Actualisé 16.10.2008 à 20:45

Interview exclusiveLiane Foly: «J'inspire les transformistes!»

La chanteuse se mue en imitatrice dans «La folle parenthèse», un show qu'elle joue le 29 octobre au Théâtre du Léman à Genève.

de
Pascal Pellegrino

Jeudi, dans «Les Patriotes» sur Rouge FM, Liane Foly était l'invitée de «20 minutes». L'occasion d'évoquer son talent d'imitatrice, elle qui parodie une trentaine de stars dans son dernier spectacle, qui sort le 23 octobre en DVD.

– 20minutes.ch. Qui sont les derniers artistes que vous avez ajoutés à vos imitations?

– Liane Foly. Christophe Willem, Carla Bruni, et j'ai suivi l'actu avec le récent one-woman-show de Ségolène Royal, offert sur un plateau d'argent.

– Comment réagissent vos «victimes»?

– Mon état d'esprit n'est pas d'être dans la critique ou la méchanceté réelle. Quand je me mets le casque de Dark Vador pour imiter Mireille Mathieu, je ne veux pas être méchante.
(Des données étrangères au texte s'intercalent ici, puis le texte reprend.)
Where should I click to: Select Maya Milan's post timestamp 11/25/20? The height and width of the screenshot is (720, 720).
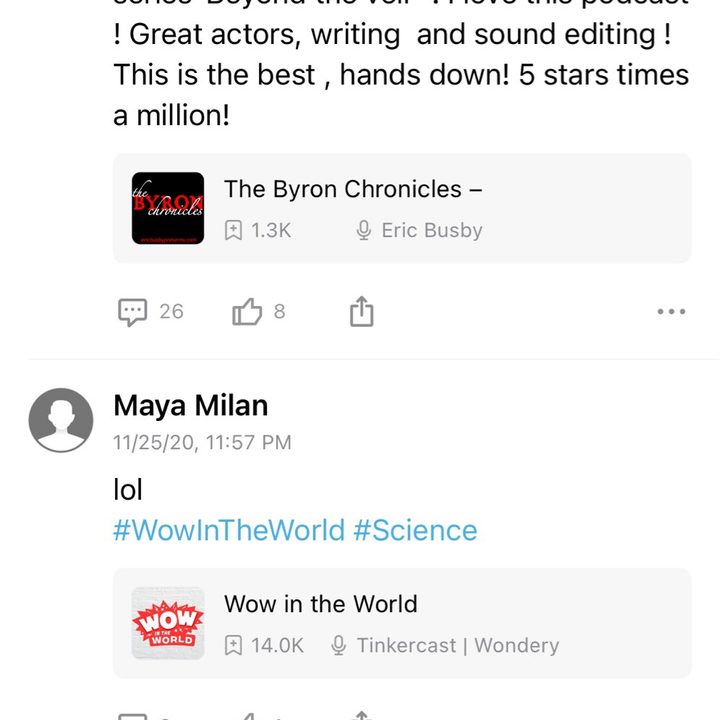tap(202, 443)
Et le public comprend que je ne suis pas là pour casser, mais juste m'amuser dans une période où on a un grand besoin de se détendre.

– Sur Mylène Farmer et Céline Dion, vous y allez fort tout de même!

– De Mylène, je ne crains rien, car elle ne viendra pas voir le spectacle. Quant à Céline, je la connais bien et j'ai une grande admiration pour elle. Elle sait que je l'imite, mais je pense être beaucoup plus douce à son égard qu'un Laurent Gerra.

– Le président Nicolas Sarkozy, qui fait partie de vos amis, a-t-il réagi à votre imitation de sa femme, Carla Bruni?

– Non, je crains le pire (rires)! Cela dit, Nicolas a le sens de l'humour.

– Imitez-vous Liane Foly?

– Non. Je ne savais pas bien comment amener ça, alors j'y ai renoncé. En revanche j'ai déjà été imitée souvent par des garçons tels que Frédéric Lebon. Et j'inspire les transformistes! Dans le cabaret parisien Chez Michou, j'ai un ami, Christian, qui m'imite depuis vingt ans. Je ne suis pas susceptible, même quand on s'est moqué de mon nez. J'étais la première à en rire.

– Est-ce vrai que vous avez été contactée pour faire partie du jury de «Nouvelle Star»?

– Oui, mais pas cette fois-ci. C'était il y a longtemps. J'ai toujours dit non. Je ne me vois pas juger des jeunes. Je ne serais pas assez méchante, ce qui ne serait pas intéressant.

– Vous auriez aussi un projet d'émission pour TF1.

– En fait, je viens de créer une société de production avec mon frère. Là, on oeuvre sur beaucoup d'idées, mais rien de concret encore. Alors TF1, pourquoi pas, mais ce n'est pas d'actualité.

– Révélez-nous une folie de jeunesse...

– Avec une amie d'enfance, ce qui nous tracassait, c'était d'aller à l'église pour savoir si la mariée allait dire oui ou non. J'avais 10 ans. Un jour, la plus belle fille du quartier se marie et, avec mon amie, on est parties assister à ses noces sans rien dire à personne. Du coup, nos parents nous ont recherchées pendant des heures et ont même prévenu la police. Au retour, on a eu droit à une fessée.

– Y a-t-il quelqu'un aujourd'hui dans votre vie de femme qui vous dit: «Liane, je t'aime à la folie»?

– Oh oui, heureusement. C'est mon jardin que je cultive très amoureusement. Il est important dans ce métier d'avoir une vie équilibrée. Et le «jardiner» qui s'occupe de moi, il est top!

Liane Foly, dans «La folle parenthèse», le mercredi 29 octobre, à 20 h 30, au Théâtre du Léman, à Genève. Location des places: FNAC et Ticketcorner.